RECORDS SHOWN START

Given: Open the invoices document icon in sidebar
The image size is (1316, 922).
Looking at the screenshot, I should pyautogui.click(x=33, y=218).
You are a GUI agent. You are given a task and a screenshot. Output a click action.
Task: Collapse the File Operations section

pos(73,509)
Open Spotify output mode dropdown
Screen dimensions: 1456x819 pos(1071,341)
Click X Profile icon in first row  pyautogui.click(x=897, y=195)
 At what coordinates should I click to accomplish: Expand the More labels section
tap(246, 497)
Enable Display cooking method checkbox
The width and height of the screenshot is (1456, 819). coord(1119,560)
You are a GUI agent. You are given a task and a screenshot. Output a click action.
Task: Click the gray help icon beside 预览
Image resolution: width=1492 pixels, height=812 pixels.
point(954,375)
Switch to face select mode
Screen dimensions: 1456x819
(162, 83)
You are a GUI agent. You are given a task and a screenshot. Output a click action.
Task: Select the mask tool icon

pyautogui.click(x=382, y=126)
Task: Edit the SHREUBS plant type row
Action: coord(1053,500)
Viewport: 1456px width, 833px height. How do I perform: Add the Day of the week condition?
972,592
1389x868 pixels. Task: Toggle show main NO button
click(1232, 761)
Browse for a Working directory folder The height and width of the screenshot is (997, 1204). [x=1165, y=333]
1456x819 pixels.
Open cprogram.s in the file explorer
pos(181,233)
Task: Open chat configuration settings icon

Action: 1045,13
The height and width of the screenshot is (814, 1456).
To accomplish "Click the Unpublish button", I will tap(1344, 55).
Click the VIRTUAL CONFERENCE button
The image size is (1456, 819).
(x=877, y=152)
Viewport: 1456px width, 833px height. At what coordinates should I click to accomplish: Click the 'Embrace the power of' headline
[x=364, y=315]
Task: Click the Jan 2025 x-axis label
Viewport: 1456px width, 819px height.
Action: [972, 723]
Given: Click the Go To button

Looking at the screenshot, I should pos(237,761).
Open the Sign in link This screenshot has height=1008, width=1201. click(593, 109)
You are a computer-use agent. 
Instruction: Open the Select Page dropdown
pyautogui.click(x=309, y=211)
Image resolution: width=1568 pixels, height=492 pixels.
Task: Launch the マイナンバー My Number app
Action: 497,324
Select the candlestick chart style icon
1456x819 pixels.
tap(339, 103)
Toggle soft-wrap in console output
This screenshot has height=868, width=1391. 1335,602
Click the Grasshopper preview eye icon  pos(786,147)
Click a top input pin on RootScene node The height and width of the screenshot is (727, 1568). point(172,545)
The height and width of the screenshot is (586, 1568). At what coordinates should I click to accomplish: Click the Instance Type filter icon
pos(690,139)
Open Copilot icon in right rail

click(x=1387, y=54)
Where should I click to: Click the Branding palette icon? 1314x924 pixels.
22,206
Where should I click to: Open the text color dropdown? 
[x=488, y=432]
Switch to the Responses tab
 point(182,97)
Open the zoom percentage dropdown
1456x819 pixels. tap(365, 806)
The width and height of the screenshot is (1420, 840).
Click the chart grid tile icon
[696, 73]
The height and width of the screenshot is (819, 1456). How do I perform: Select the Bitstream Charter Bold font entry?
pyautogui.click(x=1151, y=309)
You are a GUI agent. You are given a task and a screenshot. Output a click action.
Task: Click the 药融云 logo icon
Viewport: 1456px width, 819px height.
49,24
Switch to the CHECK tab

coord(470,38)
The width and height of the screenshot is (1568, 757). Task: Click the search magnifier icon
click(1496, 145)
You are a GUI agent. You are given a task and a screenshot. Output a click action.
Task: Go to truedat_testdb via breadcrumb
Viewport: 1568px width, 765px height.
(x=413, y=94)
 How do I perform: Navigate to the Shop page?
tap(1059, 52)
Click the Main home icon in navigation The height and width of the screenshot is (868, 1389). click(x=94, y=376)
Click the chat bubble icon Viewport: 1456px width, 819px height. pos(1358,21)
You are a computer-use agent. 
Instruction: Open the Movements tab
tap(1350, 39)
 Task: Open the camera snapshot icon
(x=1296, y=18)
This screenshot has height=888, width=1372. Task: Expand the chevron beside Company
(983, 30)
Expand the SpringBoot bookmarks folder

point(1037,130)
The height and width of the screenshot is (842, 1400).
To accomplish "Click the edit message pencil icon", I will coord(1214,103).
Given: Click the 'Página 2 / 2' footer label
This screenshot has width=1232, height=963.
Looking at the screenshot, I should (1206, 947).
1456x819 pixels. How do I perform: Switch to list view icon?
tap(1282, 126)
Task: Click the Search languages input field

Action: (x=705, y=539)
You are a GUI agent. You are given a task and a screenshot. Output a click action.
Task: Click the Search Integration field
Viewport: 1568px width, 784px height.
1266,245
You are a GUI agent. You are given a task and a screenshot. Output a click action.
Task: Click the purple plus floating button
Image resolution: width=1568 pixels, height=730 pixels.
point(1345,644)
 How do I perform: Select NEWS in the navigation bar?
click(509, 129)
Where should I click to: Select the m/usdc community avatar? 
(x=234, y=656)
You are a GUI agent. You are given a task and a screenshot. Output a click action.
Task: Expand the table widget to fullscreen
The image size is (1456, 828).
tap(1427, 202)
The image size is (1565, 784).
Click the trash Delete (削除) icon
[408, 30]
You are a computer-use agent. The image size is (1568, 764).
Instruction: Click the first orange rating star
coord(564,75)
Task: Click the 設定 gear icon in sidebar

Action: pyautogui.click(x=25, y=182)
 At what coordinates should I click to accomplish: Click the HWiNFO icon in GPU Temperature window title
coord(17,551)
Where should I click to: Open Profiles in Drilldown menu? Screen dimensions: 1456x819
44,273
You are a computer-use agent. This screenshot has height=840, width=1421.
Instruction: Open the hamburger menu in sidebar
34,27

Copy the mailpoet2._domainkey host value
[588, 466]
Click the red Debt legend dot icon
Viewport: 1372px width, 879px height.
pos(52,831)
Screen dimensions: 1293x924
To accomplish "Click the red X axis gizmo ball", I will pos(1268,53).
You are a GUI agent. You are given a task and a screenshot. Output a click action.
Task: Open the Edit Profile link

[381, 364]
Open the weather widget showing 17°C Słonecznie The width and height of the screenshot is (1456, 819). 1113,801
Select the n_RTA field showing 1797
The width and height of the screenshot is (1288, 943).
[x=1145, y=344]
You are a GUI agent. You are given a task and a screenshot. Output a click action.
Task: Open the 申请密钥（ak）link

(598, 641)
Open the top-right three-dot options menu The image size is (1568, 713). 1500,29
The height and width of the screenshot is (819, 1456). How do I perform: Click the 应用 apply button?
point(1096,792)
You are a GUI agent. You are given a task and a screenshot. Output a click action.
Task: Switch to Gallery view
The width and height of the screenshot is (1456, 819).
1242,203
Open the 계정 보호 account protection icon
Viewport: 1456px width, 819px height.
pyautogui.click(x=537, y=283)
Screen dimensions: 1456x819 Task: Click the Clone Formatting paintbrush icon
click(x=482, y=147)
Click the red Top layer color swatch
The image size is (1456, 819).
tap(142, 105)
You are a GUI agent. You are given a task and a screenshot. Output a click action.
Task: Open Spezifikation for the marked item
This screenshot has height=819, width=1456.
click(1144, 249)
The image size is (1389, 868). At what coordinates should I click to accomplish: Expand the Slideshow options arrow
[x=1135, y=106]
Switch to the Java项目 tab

RECORDS SHOWN END

Write the entries out again, exactly and completely.

Given: Open the invoices document icon in sidebar
The image size is (1316, 922).
Looking at the screenshot, I should pyautogui.click(x=33, y=218).
You are a GUI agent. You are given a task and a screenshot. Output a click action.
Task: Collapse the File Operations section

pos(73,509)
Open Spotify output mode dropdown
Screen dimensions: 1456x819 pos(1071,341)
Click X Profile icon in first row  pyautogui.click(x=897, y=195)
 At what coordinates should I click to accomplish: Expand the More labels section
tap(246, 497)
Enable Display cooking method checkbox
The width and height of the screenshot is (1456, 819). coord(1119,560)
You are a GUI agent. You are given a task and a screenshot. Output a click action.
Task: Click the gray help icon beside 预览
Image resolution: width=1492 pixels, height=812 pixels.
point(954,375)
Switch to face select mode
Screen dimensions: 1456x819
(162, 83)
You are a GUI agent. You are given a task and a screenshot. Output a click action.
Task: Select the mask tool icon

pyautogui.click(x=382, y=126)
Task: Edit the SHREUBS plant type row
Action: coord(1053,500)
Viewport: 1456px width, 833px height. How do I perform: Add the Day of the week condition?
972,592
1389x868 pixels. Task: Toggle show main NO button
click(1232, 761)
Browse for a Working directory folder The height and width of the screenshot is (997, 1204). [x=1165, y=333]
1456x819 pixels.
Open cprogram.s in the file explorer
pos(181,233)
Task: Open chat configuration settings icon

Action: 1045,13
The height and width of the screenshot is (814, 1456).
To accomplish "Click the Unpublish button", I will tap(1344, 55).
Click the VIRTUAL CONFERENCE button
The image size is (1456, 819).
(x=877, y=152)
Viewport: 1456px width, 833px height. At what coordinates should I click to accomplish: Click the 'Embrace the power of' headline
[x=364, y=315]
Task: Click the Jan 2025 x-axis label
Viewport: 1456px width, 819px height.
Action: [972, 723]
Given: Click the Go To button

Looking at the screenshot, I should pos(237,761).
Open the Sign in link This screenshot has height=1008, width=1201. click(593, 109)
You are a computer-use agent. 
Instruction: Open the Select Page dropdown
pyautogui.click(x=309, y=211)
Image resolution: width=1568 pixels, height=492 pixels.
Task: Launch the マイナンバー My Number app
Action: 497,324
Select the candlestick chart style icon
1456x819 pixels.
tap(339, 103)
Toggle soft-wrap in console output
This screenshot has height=868, width=1391. 1335,602
Click the Grasshopper preview eye icon  pos(786,147)
Click a top input pin on RootScene node The height and width of the screenshot is (727, 1568). point(172,545)
The height and width of the screenshot is (586, 1568). At what coordinates should I click to accomplish: Click the Instance Type filter icon
pos(690,139)
Open Copilot icon in right rail

click(x=1387, y=54)
Where should I click to: Click the Branding palette icon? 1314x924 pixels.
22,206
Where should I click to: Open the text color dropdown? 
[x=488, y=432]
Switch to the Responses tab
 point(182,97)
Open the zoom percentage dropdown
1456x819 pixels. tap(365, 806)
The width and height of the screenshot is (1420, 840).
Click the chart grid tile icon
[696, 73]
The height and width of the screenshot is (819, 1456). How do I perform: Select the Bitstream Charter Bold font entry?
pyautogui.click(x=1151, y=309)
You are a GUI agent. You are given a task and a screenshot. Output a click action.
Task: Click the 药融云 logo icon
Viewport: 1456px width, 819px height.
49,24
Switch to the CHECK tab

coord(470,38)
The width and height of the screenshot is (1568, 757). Task: Click the search magnifier icon
click(1496, 145)
You are a GUI agent. You are given a task and a screenshot. Output a click action.
Task: Go to truedat_testdb via breadcrumb
Viewport: 1568px width, 765px height.
(x=413, y=94)
 How do I perform: Navigate to the Shop page?
tap(1059, 52)
Click the Main home icon in navigation The height and width of the screenshot is (868, 1389). click(x=94, y=376)
Click the chat bubble icon Viewport: 1456px width, 819px height. pos(1358,21)
You are a computer-use agent. 
Instruction: Open the Movements tab
tap(1350, 39)
 Task: Open the camera snapshot icon
(x=1296, y=18)
This screenshot has height=888, width=1372. Task: Expand the chevron beside Company
(983, 30)
Expand the SpringBoot bookmarks folder

point(1037,130)
The height and width of the screenshot is (842, 1400).
To accomplish "Click the edit message pencil icon", I will coord(1214,103).
Given: Click the 'Página 2 / 2' footer label
This screenshot has width=1232, height=963.
Looking at the screenshot, I should (1206, 947).
1456x819 pixels. How do I perform: Switch to list view icon?
tap(1282, 126)
Task: Click the Search languages input field

Action: (x=705, y=539)
You are a GUI agent. You are given a task and a screenshot. Output a click action.
Task: Click the Search Integration field
Viewport: 1568px width, 784px height.
1266,245
You are a GUI agent. You are given a task and a screenshot. Output a click action.
Task: Click the purple plus floating button
Image resolution: width=1568 pixels, height=730 pixels.
point(1345,644)
 How do I perform: Select NEWS in the navigation bar?
click(509, 129)
Where should I click to: Select the m/usdc community avatar? 
(x=234, y=656)
You are a GUI agent. You are given a task and a screenshot. Output a click action.
Task: Expand the table widget to fullscreen
The image size is (1456, 828).
tap(1427, 202)
The image size is (1565, 784).
Click the trash Delete (削除) icon
[408, 30]
You are a computer-use agent. The image size is (1568, 764).
Instruction: Click the first orange rating star
coord(564,75)
Task: Click the 設定 gear icon in sidebar

Action: pyautogui.click(x=25, y=182)
 At what coordinates should I click to accomplish: Click the HWiNFO icon in GPU Temperature window title
coord(17,551)
Where should I click to: Open Profiles in Drilldown menu? Screen dimensions: 1456x819
44,273
You are a computer-use agent. This screenshot has height=840, width=1421.
Instruction: Open the hamburger menu in sidebar
34,27

Copy the mailpoet2._domainkey host value
[588, 466]
Click the red Debt legend dot icon
Viewport: 1372px width, 879px height.
pos(52,831)
Screen dimensions: 1293x924
To accomplish "Click the red X axis gizmo ball", I will pos(1268,53).
You are a GUI agent. You are given a task and a screenshot. Output a click action.
Task: Open the Edit Profile link

[381, 364]
Open the weather widget showing 17°C Słonecznie The width and height of the screenshot is (1456, 819). 1113,801
Select the n_RTA field showing 1797
The width and height of the screenshot is (1288, 943).
[x=1145, y=344]
You are a GUI agent. You are given a task and a screenshot. Output a click action.
Task: Open the 申请密钥（ak）link

(598, 641)
Open the top-right three-dot options menu The image size is (1568, 713). 1500,29
The height and width of the screenshot is (819, 1456). How do I perform: Click the 应用 apply button?
point(1096,792)
You are a GUI agent. You are given a task and a screenshot. Output a click action.
Task: Switch to Gallery view
The width and height of the screenshot is (1456, 819).
1242,203
Open the 계정 보호 account protection icon
Viewport: 1456px width, 819px height.
pyautogui.click(x=537, y=283)
Screen dimensions: 1456x819 Task: Click the Clone Formatting paintbrush icon
click(x=482, y=147)
Click the red Top layer color swatch
The image size is (1456, 819).
tap(142, 105)
You are a GUI agent. You are given a task and a screenshot. Output a click action.
Task: Open Spezifikation for the marked item
This screenshot has height=819, width=1456.
click(1144, 249)
The image size is (1389, 868). At what coordinates should I click to accomplish: Expand the Slideshow options arrow
[x=1135, y=106]
Switch to the Java项目 tab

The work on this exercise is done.